“La Gina”

I was going to put this up tomorrow, but since everyone else is reporting it, It better go up now. ie, the moronic tardation of Gina Rhinehart in verse form. In one sense it forms a kind of bad poetry precinct, standing as it does at the other end of the small street which is graced by the walrus. So it could be some kind of bad poetry Champs Elysee. Gina actually makes the walrus poetry sound good. (Following the pics is an extensive critique by Natalia Fan#1)
Contrast Gina’s
“Is our future threatened with massive debts run up by political hacks
Who dig themselves out by unleashing rampant tax…”
with
“Into Time, Into the Dream
The Moon and the Sun
Only from within can this love shine”
from the walrus.
Nice to see that a Chinese dude taking a pinch some of the iron ore that will end up in China anyway.

A critique by Natalia Fan#1
It is said that money talks and bullshit walks, and it is difficult to conceive any greater illustration of this maxim than Gina Rinehart’s new poem, succeeding as it does to do both. Far more so than with Banjo Patterson, or even the great Nanushka for that matter, in Rinehart Australian poetry now has a force to be reckoned with. As though dragged from a super pit and hastily sand-blasted, this rough-hewn gem of a poem is perfectly apposite to the urgent sentiments it expresses. Indeed, no Australian poem I know has seemed so urgent in terms of either message or delivery. Through its absence of punctuation the reader cannot help but hear the overweight magnate’s shallow breathlessness.
= = = =
Set problem: Reproduce the entire post on Gina Rinehart's poem above, word for word.
= = = =
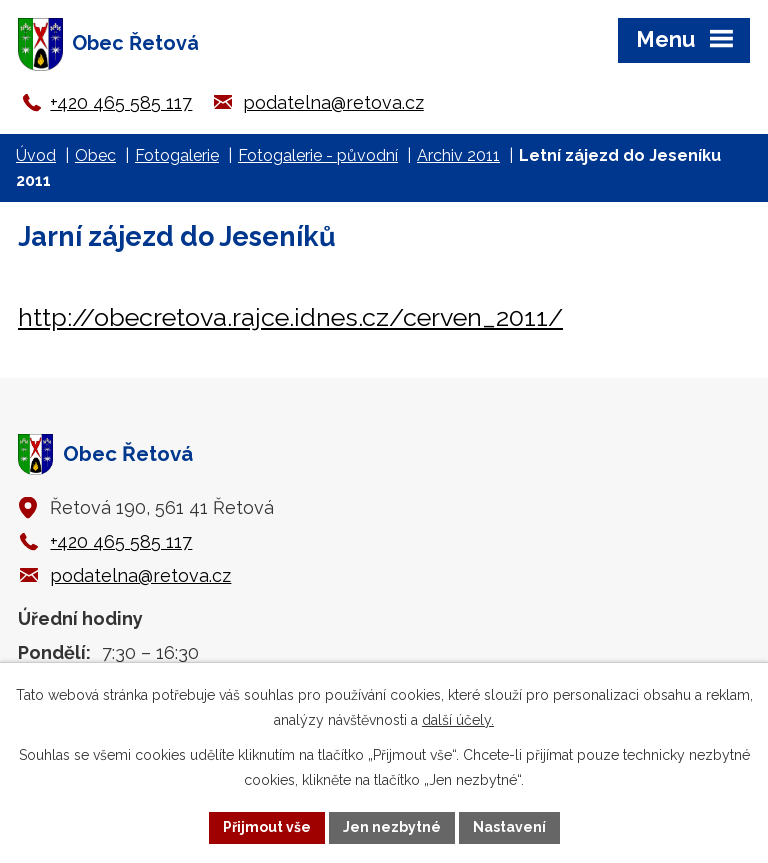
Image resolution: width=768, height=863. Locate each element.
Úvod (36, 155)
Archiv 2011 (458, 155)
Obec (95, 155)
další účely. (458, 720)
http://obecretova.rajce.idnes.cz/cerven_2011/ (290, 317)
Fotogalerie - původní (318, 155)
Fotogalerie (177, 155)
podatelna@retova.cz (333, 102)
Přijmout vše (267, 827)
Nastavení (509, 827)
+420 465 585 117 (121, 102)
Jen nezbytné (392, 827)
= = = =
Solved problem:
“La Gina”

I was going to put this up tomorrow, but since everyone else is reporting it, It better go up now. ie, the moronic tardation of Gina Rhinehart in verse form. In one sense it forms a kind of bad poetry precinct, standing as it does at the other end of the small street which is graced by the walrus. So it could be some kind of bad poetry Champs Elysee. Gina actually makes the walrus poetry sound good. (Following the pics is an extensive critique by Natalia Fan#1)
Contrast Gina’s
“Is our future threatened with massive debts run up by political hacks
Who dig themselves out by unleashing rampant tax…”
with
“Into Time, Into the Dream
The Moon and the Sun
Only from within can this love shine”
from the walrus.
Nice to see that a Chinese dude taking a pinch some of the iron ore that will end up in China anyway.

A critique by Natalia Fan#1
It is said that money talks and bullshit walks, and it is difficult to conceive any greater illustration of this maxim than Gina Rinehart’s new poem, succeeding as it does to do both. Far more so than with Banjo Patterson, or even the great Nanushka for that matter, in Rinehart Australian poetry now has a force to be reckoned with. As though dragged from a super pit and hastily sand-blasted, this rough-hewn gem of a poem is perfectly apposite to the urgent sentiments it expresses. Indeed, no Australian poem I know has seemed so urgent in terms of either message or delivery. Through its absence of punctuation the reader cannot help but hear the overweight magnate’s shallow breathlessness.